The first first was deciding to publish it — a poem, no less — at all. That sort of crept up on me, as did the writing of the thing. Five minutes before I started Alice at R’lyeh, I had no intention of penning a 35-stanza mini-nonsense-epic about Lewis Carroll’s Alice (or, really, my version of Lewis Carroll’s Alice, because mine is slightly older, and slightly less Victorian) ending up in H P Lovecraft’s R’lyeh. It’s only because I happened to be near my computer with nothing to do when the first two lines popped into my head that I wrote it at all. Even then, I just thought, “This might be fun. I might get ten lines out of this.” Little did I know that my available writing time for the next ten days would be spent furiously trying to bend four-line aabb-rhymed nonsense stanzas to my increasingly tested will, while piling my desk with propped-open copies of Lovecraft’s The Dunwich Horror and Others, S T Joshi’s Lovecraft: A Life, and Alice W Flaherty’s The Midnight Disease (which alerted me to Lewis Carroll’s inveterate letter-writing, the first tenuous link between Carroll and Lovecraft I came up with), among other books. (Not to mention a good deal of web-searching. Who would have thought “vigintillion” has a different magnitude to English and American mathematicians? And which would the American Anglophile Lovecraft have meant when he used it to describe Cthulhu’s age?)

The illustrations weren’t planned either. It was only because I thought, “I wonder what my version of Alice would look like”, and tried out a few sketches, and actually came up with something I liked, that I went any further in that direction. (Also when I realised the key to drawing Lovecraft, which had up to then eluded me, is just how stern he looks in his more famous photographs. So much so that when you actually see a photo of him smiling, it sort of takes you aback.) Once I’d come up with an Alice and a Lovecraft, I realised there was nothing for it but to try a few illustrations for my poem. And perhaps a cover. And, once I’d done a cover, there was no excuse for it. The thought that had been niggling around in the back of my mind just had to come out and niggle in the forefront, too: I might as well try and publish the damn thing.

So, I completed the illustrations and coloured them. (Giving up on the idea of trying to represent the “wrong angles” of R’lyeh with a bit of Escher-like visual trickery. I always get ideas much bigger than my abilities.) This was the first time I’d ever worked seriously at drawing, with the aim of producing a real, proper, final product, and so the first time I’ve ever done version after version till I got it right. Once I’d coloured them (in Photoshop — the illos were done using pencil, brush-pen and tracing paper, but coloured entirely on computer), I produced some postcard-sized versions and had them printed out via Moo.com, to get an idea of what they’d look like. (Plus, I have to admit, as a little treat for having finished them.)

My first unnecessary expense! One of many!

_Information_.

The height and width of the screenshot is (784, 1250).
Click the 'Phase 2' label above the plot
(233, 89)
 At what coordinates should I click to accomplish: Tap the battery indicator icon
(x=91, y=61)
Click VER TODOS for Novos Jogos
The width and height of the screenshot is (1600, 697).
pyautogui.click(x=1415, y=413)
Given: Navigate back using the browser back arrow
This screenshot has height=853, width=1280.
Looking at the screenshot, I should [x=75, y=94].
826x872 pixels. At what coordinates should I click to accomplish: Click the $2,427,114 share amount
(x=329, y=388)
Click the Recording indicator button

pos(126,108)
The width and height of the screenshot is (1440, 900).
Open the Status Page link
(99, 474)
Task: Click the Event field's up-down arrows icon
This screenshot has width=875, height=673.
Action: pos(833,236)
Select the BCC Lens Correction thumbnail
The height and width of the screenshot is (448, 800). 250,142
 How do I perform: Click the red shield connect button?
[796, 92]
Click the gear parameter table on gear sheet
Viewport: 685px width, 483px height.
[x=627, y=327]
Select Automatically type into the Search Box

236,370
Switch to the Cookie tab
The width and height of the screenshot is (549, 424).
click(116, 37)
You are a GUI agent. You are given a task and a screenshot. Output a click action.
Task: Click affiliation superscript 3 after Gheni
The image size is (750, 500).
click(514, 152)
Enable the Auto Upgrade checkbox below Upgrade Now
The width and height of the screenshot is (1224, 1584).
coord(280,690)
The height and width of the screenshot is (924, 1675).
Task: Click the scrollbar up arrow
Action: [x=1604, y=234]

_What you have to do_.
Write the next part of the post about publishing Alice at R'lyeh, picking up after its last line. The records were taken from a separate source.

_Result of this exercise_.
Then came the bit I knew I’d have real difficulty with — producing a print-ready PDF. This was something OS X’s print-to-PDF function was going to be wildly inadequate for. What I needed was a program which would give me control over the dpi of images, and the embedding of fonts and so on. (This is about as far as my knowledge of PDF preparations goes — I know enough to know how little I know.) What I needed was a small-scale DTP program, or so I thought. It was only when I started searching the web for a likely candidate that I realised small-scale DTP programs are pretty much a dying breed. Nowadays, it seems, you’ve got either a bunch of very easy-to-use, consumer-oriented lightweights, like Apple’s Pages (or some even worse shareware ones I won’t name), which don’t give you anything like the sort of control you need to produce a print-ready PDF, or you have to stump up for Adobe Acrobat, which in current money is, as Tony Hancock would say, very nearly an armful. An added difficulty was that, looking at printer’s websites, a lot of them were very fussy about what sort of PDFs they’d take — some insisted on only having PDFs generated by Acrobat, or they wouldn’t take responsibility for the results. Others insisted on charging a look-over fee to check your PDF, simply to reject it if it wasn’t right. I didn’t mind paying a bit extra for some guidance, but I was beginning to feel this was one of those situations where the step from amateur to professional was about a mile high, and likely to end in expense and embarrassment for a stumbling dilettante like myself.

But finally, after much searching, I found what I needed: Scribus. Open-source, pro-level PDF preparation (or pro-enough for me), and what was more, exactly in my price range. It was free! It doesn’t have a Mac-consistent interface, but I knew I could put up with its peculiarities considering the price. The best thing was, it meant I’d be able to use what fonts I wanted (I wanted the interior typography to look good, not just the title on the cover), and I’d be able to insert my illustrations without worrying that they’d come out all jpegged when it was finally printed. (I’d previously done some experimenting, for a different project, with images inserted into a PDF produced by a word-processor, and printed via Lulu.com. The results were unpredictable, and not to be relied upon.) (And embedding the fonts properly became even more important once I’d fallen in love with the Novella font, which I’d already bought from MyFonts.com. My second expense!)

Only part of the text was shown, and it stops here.